[RECORD SET Boundary: Start]

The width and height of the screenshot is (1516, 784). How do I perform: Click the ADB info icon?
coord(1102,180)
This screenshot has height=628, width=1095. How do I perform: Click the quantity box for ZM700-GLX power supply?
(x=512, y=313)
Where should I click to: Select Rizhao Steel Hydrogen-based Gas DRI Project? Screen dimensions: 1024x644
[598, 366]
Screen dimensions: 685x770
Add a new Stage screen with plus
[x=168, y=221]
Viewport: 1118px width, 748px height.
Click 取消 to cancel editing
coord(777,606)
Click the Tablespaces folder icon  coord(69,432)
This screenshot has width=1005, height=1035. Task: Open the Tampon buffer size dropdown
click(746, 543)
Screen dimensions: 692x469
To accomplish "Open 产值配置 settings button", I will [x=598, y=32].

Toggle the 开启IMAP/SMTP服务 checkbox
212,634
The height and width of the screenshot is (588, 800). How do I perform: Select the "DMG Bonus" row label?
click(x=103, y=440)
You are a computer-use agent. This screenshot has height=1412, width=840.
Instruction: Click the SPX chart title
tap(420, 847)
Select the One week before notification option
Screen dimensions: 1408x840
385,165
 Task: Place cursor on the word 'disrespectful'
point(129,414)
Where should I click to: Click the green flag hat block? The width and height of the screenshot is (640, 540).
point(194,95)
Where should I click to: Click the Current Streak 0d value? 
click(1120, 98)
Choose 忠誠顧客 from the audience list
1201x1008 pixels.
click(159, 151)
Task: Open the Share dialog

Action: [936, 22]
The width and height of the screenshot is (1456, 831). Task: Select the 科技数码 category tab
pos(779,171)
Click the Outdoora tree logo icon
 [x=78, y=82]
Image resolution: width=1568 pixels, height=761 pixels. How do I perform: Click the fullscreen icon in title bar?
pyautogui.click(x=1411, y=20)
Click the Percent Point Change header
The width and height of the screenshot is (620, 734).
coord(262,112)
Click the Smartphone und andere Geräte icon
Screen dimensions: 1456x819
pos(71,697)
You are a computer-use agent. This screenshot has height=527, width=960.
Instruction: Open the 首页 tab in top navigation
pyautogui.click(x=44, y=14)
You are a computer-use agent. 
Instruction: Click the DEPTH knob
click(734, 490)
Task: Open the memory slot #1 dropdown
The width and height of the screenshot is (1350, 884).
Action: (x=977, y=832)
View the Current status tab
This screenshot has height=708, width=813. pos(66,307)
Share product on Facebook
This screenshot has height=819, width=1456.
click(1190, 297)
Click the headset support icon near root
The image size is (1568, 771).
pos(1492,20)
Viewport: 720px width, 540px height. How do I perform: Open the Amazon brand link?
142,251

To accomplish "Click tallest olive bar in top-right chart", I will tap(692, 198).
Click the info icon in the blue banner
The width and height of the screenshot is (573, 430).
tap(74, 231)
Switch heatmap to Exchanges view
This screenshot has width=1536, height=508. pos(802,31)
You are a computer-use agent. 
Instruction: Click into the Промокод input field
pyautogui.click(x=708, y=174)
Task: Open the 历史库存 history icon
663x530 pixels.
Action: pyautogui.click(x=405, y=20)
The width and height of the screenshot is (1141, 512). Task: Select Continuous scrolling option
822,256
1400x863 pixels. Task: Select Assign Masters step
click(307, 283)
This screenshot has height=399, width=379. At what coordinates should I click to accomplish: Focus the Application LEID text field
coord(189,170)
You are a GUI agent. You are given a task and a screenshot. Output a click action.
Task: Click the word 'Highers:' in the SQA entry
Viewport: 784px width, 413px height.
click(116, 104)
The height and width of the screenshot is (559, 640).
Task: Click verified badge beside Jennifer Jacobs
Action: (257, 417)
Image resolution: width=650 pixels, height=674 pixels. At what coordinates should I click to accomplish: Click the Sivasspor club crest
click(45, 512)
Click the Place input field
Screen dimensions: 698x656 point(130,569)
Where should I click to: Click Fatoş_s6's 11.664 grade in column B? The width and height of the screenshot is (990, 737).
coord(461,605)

[RECORD SET Boundary: End]

* _INSTRUCTIONS FOR THE TASK_
Reproduce, word for word and in full, only the lines above that start at the line with "Viewport: 720px width, 540px" and run through the line with "Task: Open the 历史库存 history icon", both ends included.

* _TASK RESPONSE_
Viewport: 720px width, 540px height. How do I perform: Open the Amazon brand link?
142,251

To accomplish "Click tallest olive bar in top-right chart", I will tap(692, 198).
Click the info icon in the blue banner
The width and height of the screenshot is (573, 430).
tap(74, 231)
Switch heatmap to Exchanges view
This screenshot has width=1536, height=508. pos(802,31)
You are a computer-use agent. 
Instruction: Click into the Промокод input field
pyautogui.click(x=708, y=174)
Task: Open the 历史库存 history icon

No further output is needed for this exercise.